PROBLEM TO SOLVE: Each line from the one containing "Screen dimensions: 594x704" through the last line of the material below is to be transcribed exactly, with nothing else included.

MATERIAL FOR THIS TASK:
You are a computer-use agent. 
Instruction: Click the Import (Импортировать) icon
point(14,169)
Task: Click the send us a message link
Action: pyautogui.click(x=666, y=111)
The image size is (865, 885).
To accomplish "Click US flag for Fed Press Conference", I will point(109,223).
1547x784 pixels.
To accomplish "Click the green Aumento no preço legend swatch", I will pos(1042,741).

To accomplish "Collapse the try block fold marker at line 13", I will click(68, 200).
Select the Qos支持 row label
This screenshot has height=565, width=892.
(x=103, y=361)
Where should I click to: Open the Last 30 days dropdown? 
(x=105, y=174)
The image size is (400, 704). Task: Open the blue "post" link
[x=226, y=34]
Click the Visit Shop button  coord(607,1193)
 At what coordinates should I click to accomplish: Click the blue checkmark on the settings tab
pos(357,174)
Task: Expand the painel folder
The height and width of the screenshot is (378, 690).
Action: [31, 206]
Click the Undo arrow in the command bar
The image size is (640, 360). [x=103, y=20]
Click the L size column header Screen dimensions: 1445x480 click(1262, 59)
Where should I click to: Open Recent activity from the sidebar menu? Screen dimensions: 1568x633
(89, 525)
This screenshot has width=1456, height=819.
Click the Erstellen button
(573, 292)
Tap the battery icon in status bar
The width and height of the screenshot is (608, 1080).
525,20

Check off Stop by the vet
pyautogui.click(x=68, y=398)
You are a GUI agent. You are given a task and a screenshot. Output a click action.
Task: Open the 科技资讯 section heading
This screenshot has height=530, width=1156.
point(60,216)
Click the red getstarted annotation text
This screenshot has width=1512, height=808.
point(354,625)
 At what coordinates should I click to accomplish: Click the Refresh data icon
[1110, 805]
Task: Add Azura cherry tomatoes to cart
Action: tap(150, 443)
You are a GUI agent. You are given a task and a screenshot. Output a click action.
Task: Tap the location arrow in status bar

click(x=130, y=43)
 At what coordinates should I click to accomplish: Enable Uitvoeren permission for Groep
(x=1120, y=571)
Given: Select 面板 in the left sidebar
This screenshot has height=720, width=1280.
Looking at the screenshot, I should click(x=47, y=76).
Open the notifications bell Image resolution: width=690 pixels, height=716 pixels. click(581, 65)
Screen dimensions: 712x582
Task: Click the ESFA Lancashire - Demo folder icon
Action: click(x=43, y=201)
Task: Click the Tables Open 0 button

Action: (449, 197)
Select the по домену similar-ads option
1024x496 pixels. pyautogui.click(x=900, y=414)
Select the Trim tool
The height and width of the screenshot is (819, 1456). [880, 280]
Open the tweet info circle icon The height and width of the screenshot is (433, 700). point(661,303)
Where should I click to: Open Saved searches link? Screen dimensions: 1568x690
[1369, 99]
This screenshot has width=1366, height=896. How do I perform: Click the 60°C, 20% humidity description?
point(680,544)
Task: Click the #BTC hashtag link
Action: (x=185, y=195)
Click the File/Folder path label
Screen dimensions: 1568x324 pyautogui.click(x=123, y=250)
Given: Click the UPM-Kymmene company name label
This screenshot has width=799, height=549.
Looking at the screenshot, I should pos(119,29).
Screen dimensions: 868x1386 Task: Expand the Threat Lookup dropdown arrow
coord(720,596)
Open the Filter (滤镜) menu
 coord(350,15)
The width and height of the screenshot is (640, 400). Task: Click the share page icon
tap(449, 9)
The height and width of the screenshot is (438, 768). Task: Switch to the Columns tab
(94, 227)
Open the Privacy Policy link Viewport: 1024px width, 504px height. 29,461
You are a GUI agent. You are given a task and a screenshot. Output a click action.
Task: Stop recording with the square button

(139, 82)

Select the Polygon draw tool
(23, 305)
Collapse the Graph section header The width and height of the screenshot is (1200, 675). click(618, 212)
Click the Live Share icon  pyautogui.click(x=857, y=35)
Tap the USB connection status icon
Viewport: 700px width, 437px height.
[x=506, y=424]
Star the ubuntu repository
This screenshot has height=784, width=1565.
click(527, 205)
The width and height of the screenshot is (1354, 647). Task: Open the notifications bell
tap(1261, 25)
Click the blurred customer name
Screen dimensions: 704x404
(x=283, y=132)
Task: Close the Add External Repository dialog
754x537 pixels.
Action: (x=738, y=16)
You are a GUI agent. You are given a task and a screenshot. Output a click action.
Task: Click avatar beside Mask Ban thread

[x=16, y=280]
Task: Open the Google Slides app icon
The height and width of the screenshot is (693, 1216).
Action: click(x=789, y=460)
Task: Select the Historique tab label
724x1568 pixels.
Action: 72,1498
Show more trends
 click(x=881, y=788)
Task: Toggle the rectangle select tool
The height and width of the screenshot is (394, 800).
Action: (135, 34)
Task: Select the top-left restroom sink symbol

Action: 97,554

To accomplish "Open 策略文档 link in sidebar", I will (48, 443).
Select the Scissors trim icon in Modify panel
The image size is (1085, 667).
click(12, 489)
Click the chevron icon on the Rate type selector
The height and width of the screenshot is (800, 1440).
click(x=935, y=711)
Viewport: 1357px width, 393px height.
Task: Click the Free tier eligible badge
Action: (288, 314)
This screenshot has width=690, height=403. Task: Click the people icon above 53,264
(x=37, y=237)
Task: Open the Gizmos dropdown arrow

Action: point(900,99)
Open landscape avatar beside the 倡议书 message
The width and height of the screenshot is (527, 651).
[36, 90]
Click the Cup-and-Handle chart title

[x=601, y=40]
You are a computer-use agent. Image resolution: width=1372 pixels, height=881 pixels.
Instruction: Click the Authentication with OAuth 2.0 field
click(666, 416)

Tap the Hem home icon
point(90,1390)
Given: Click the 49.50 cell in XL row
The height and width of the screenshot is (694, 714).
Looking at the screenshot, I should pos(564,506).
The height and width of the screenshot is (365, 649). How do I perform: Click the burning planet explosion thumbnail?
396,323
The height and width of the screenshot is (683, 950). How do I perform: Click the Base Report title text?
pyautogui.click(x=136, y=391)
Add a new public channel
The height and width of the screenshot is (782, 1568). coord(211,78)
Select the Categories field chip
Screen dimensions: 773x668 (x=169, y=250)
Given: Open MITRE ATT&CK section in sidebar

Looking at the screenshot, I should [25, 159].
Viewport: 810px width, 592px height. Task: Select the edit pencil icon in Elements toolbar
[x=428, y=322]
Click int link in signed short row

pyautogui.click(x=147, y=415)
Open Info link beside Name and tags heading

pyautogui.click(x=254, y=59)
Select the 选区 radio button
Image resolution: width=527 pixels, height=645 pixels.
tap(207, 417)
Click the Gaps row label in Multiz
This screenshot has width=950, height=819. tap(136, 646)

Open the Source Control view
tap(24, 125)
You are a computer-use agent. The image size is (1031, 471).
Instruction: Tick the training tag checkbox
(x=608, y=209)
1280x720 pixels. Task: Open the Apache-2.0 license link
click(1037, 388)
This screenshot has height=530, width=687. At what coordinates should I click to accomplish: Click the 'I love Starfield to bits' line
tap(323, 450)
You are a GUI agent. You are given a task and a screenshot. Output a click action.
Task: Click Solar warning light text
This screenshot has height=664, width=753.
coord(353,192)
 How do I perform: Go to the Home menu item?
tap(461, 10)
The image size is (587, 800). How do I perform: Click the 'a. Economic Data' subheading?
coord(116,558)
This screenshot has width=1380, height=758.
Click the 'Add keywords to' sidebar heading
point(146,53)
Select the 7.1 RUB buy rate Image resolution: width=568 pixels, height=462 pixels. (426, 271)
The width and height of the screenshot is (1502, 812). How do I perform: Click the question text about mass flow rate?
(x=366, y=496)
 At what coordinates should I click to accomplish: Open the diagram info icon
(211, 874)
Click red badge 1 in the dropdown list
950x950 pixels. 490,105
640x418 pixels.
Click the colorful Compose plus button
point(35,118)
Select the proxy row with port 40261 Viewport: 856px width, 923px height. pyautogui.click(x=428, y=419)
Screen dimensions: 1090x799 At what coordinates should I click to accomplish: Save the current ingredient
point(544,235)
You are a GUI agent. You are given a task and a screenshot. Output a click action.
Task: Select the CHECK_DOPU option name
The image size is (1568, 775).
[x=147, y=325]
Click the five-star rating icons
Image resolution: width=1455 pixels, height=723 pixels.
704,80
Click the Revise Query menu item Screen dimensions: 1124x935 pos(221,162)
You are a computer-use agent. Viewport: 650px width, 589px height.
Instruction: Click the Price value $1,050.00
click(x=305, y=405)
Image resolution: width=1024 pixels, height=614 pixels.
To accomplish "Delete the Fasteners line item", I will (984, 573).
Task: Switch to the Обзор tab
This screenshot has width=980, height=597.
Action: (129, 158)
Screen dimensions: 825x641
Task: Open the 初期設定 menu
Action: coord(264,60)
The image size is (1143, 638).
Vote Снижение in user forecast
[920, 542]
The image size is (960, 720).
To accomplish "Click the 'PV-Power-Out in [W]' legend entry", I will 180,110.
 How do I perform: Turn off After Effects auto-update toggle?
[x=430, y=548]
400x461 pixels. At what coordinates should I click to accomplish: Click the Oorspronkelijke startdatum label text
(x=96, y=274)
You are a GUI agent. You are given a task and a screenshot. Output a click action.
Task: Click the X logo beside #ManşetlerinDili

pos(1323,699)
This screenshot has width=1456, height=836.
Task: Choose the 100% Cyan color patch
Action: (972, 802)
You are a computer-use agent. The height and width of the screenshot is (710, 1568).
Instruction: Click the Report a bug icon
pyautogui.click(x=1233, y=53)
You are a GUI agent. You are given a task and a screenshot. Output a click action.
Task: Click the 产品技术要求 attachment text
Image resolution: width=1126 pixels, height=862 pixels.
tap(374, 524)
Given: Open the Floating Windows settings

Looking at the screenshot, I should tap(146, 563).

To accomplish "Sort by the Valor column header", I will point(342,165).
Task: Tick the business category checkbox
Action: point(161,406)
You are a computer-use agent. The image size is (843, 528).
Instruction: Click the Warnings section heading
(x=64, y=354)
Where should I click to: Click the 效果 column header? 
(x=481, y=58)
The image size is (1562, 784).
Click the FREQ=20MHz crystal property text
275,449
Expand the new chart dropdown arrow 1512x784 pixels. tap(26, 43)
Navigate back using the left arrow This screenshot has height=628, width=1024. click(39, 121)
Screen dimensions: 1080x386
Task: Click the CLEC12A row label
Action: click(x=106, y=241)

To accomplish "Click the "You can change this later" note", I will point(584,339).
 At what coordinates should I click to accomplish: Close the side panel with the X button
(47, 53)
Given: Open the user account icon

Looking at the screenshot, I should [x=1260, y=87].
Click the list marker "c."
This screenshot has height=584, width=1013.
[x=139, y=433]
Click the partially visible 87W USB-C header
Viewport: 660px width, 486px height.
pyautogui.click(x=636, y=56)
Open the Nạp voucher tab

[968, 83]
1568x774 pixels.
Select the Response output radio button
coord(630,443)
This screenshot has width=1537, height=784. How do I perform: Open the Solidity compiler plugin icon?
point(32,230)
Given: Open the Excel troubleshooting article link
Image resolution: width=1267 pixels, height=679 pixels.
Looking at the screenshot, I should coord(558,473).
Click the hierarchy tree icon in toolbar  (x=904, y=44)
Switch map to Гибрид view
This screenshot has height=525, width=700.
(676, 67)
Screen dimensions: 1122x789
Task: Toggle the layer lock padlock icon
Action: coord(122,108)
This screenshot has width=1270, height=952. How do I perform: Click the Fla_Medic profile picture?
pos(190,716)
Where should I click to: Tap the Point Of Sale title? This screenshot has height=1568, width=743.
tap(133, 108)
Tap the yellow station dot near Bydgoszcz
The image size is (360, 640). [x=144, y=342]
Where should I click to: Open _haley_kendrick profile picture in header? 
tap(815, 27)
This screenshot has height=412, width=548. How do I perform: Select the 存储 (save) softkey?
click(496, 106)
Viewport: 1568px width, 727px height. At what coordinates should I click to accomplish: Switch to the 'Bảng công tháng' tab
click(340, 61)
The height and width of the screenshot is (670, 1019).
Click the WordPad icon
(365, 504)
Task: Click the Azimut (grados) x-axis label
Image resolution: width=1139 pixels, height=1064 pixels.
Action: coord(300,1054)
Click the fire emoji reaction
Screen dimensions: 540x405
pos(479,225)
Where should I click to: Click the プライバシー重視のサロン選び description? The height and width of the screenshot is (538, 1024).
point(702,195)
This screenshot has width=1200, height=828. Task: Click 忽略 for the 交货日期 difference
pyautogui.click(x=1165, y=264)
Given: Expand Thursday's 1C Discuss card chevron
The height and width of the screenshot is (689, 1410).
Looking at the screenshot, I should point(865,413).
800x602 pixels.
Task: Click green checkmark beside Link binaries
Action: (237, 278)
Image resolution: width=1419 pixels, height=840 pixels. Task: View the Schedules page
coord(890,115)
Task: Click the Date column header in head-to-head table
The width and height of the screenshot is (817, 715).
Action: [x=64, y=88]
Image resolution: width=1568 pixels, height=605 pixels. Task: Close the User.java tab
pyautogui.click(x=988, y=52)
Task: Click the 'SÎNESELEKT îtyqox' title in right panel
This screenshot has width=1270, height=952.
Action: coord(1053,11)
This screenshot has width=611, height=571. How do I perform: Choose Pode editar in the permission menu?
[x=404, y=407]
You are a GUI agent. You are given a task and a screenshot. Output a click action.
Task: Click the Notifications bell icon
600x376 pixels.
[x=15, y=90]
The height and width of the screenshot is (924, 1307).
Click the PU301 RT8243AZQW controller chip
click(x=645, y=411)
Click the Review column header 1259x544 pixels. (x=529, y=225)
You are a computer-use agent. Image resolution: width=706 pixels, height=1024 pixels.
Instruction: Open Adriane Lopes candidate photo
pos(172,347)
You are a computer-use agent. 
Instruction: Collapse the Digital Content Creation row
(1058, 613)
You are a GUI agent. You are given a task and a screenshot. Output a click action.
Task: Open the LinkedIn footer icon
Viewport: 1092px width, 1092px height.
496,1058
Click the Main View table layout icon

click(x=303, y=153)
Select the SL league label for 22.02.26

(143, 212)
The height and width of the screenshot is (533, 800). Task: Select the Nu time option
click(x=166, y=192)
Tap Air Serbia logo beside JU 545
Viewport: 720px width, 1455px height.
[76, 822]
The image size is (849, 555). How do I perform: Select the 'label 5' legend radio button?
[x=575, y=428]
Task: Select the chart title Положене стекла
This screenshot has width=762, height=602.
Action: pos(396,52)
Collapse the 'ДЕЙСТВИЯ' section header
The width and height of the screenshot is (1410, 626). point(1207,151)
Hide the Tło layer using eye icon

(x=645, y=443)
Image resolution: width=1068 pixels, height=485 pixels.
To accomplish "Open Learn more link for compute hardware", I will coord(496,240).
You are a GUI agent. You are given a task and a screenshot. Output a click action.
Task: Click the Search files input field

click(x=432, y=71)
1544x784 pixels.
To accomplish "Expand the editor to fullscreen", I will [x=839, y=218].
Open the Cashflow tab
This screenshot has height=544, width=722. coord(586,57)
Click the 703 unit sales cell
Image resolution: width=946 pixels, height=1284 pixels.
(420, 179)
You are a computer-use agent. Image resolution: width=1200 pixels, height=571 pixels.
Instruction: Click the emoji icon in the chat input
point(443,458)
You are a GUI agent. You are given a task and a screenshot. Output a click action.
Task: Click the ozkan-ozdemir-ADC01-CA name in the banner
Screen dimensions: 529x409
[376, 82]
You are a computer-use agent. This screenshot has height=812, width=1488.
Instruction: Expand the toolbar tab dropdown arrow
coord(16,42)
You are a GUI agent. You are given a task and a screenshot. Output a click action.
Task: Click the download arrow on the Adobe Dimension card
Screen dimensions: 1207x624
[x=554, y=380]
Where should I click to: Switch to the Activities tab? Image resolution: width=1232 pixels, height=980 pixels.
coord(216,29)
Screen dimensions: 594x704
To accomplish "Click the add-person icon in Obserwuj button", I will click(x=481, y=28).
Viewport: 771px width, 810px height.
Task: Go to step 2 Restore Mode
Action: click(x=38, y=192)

REPLY:
Screen dimensions: 594x704
To accomplish "Click the add-person icon in Obserwuj button", I will click(x=481, y=28).
Viewport: 771px width, 810px height.
Task: Go to step 2 Restore Mode
Action: click(x=38, y=192)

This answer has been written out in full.